Instructions to follow:
Return all lines in the data where the string "Home" can be found.
[Dataset content]
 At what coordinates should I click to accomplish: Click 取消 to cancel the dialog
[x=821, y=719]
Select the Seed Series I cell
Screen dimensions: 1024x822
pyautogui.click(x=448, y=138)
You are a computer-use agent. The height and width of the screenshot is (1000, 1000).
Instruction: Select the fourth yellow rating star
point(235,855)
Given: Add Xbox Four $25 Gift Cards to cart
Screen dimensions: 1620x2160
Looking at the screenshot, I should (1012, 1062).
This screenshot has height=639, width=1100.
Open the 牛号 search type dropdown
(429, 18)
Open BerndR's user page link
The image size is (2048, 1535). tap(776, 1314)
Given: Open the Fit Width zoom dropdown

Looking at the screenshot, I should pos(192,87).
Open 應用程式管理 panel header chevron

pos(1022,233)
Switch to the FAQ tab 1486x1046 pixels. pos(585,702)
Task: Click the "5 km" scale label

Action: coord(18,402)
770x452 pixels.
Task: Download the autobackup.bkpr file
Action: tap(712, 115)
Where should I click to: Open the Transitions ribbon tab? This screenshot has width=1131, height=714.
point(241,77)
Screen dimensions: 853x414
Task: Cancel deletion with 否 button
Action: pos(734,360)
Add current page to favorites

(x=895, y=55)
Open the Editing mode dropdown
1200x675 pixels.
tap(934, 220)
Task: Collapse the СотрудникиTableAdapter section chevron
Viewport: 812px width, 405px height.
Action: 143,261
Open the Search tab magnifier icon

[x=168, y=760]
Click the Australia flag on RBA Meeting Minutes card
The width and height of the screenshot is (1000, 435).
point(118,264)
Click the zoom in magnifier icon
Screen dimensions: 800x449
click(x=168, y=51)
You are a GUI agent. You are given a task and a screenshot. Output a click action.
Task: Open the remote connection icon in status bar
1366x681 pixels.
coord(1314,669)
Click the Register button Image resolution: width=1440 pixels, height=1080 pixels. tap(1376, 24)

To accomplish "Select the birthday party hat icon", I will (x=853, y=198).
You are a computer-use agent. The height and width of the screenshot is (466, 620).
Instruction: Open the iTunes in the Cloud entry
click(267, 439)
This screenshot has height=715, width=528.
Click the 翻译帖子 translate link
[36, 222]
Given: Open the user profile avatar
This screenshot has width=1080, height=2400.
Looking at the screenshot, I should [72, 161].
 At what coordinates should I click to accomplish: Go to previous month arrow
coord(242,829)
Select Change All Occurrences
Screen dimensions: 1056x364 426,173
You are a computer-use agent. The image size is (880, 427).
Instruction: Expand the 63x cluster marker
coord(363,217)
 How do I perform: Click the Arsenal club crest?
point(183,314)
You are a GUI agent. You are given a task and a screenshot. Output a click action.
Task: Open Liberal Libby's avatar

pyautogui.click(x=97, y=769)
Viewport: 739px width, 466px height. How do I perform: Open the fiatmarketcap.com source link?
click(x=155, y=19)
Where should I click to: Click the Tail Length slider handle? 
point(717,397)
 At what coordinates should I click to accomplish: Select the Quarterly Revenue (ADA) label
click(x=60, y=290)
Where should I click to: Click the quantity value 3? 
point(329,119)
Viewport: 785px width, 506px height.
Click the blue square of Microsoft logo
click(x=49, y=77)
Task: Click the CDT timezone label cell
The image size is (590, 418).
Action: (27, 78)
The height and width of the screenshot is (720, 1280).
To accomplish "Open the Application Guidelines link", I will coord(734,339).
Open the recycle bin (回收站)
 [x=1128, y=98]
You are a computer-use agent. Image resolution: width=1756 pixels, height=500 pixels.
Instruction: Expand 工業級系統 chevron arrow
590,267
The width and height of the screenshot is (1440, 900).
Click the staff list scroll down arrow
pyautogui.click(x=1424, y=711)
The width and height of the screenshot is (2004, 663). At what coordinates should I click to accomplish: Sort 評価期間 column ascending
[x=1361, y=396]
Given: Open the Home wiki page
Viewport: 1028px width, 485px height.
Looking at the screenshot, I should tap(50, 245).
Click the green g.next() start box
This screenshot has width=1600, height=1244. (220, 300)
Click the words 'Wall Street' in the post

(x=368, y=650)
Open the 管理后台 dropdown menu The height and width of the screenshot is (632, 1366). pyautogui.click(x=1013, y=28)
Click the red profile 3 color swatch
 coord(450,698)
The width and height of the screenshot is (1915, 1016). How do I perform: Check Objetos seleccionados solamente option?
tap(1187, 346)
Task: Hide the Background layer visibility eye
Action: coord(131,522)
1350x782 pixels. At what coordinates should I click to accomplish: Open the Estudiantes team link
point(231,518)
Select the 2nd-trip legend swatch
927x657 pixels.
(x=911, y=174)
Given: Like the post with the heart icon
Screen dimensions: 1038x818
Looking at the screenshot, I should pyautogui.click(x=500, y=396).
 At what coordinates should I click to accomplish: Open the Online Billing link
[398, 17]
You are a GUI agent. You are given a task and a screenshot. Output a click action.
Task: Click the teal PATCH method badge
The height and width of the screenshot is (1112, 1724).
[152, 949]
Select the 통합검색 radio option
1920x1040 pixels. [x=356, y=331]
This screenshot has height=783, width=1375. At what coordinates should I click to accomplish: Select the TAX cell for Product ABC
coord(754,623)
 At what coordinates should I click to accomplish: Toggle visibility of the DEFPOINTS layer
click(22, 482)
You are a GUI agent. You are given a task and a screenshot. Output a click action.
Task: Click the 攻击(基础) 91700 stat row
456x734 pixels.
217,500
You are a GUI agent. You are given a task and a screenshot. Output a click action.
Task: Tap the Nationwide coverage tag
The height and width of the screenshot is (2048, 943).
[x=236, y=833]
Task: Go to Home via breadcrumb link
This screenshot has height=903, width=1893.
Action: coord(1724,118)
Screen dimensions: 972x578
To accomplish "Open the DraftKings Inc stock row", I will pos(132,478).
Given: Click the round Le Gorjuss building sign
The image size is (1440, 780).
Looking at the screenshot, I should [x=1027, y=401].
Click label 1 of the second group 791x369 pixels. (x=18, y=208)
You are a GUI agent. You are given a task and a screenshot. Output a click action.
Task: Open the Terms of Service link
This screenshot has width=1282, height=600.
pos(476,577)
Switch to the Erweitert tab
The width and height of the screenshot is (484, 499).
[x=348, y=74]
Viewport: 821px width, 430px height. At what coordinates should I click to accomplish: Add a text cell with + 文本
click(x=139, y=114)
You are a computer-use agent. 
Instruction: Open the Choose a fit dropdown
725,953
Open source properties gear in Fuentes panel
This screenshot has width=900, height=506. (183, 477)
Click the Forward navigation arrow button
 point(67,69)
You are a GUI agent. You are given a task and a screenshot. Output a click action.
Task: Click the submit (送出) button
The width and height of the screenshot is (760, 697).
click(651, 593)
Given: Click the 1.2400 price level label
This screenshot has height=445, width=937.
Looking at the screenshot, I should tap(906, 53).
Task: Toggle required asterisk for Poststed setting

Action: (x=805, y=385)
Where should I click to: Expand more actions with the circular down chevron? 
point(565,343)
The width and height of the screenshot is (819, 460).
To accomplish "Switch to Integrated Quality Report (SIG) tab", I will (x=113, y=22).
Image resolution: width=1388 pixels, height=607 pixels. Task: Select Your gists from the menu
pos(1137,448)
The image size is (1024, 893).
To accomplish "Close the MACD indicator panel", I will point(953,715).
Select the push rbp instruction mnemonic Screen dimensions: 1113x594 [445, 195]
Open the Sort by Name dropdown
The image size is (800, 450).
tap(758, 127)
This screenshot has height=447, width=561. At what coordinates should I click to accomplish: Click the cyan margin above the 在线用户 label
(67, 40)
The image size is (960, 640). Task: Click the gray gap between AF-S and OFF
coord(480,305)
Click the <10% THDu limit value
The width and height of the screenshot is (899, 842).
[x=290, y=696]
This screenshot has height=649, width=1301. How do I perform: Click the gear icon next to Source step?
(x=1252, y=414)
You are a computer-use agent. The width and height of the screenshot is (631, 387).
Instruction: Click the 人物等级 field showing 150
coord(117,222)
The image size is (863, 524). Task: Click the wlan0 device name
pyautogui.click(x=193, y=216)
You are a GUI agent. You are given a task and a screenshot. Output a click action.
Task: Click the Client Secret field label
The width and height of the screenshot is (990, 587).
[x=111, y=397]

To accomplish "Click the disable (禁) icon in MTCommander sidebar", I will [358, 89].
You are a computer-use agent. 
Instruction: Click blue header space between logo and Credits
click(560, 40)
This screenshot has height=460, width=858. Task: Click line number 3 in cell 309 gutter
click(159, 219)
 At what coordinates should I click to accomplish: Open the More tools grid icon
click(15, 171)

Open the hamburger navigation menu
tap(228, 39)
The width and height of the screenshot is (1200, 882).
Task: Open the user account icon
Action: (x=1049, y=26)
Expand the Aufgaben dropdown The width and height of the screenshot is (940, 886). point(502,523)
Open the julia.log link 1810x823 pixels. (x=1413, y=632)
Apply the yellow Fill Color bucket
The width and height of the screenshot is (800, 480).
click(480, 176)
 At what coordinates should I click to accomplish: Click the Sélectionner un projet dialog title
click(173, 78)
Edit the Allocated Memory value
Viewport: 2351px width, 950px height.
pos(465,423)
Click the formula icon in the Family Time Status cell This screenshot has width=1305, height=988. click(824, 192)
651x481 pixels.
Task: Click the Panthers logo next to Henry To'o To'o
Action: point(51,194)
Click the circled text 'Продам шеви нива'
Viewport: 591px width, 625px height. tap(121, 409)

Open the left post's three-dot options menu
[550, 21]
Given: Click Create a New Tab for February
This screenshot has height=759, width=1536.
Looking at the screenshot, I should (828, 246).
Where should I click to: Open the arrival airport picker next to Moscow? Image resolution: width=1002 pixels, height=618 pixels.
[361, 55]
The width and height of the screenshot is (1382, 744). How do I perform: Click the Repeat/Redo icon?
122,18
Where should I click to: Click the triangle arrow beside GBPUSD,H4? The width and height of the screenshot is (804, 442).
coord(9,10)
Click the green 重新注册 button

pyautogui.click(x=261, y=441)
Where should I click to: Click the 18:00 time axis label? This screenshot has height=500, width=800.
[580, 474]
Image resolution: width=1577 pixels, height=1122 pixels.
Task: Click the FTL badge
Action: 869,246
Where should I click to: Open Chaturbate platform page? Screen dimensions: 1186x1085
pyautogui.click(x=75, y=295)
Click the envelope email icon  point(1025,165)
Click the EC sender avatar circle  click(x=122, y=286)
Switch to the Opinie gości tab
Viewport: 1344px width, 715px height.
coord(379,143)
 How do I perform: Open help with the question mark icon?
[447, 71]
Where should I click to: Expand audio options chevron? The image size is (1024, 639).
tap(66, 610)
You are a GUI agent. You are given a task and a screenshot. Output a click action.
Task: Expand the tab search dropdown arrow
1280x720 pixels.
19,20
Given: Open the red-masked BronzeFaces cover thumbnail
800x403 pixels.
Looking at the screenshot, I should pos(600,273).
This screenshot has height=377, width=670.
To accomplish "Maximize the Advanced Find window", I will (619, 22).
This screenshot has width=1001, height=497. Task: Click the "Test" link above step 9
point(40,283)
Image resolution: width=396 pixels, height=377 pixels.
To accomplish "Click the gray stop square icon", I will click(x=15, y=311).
[/Dataset content]
Solution for this task:
Given: Open the Home wiki page
Task: Go to Home via breadcrumb link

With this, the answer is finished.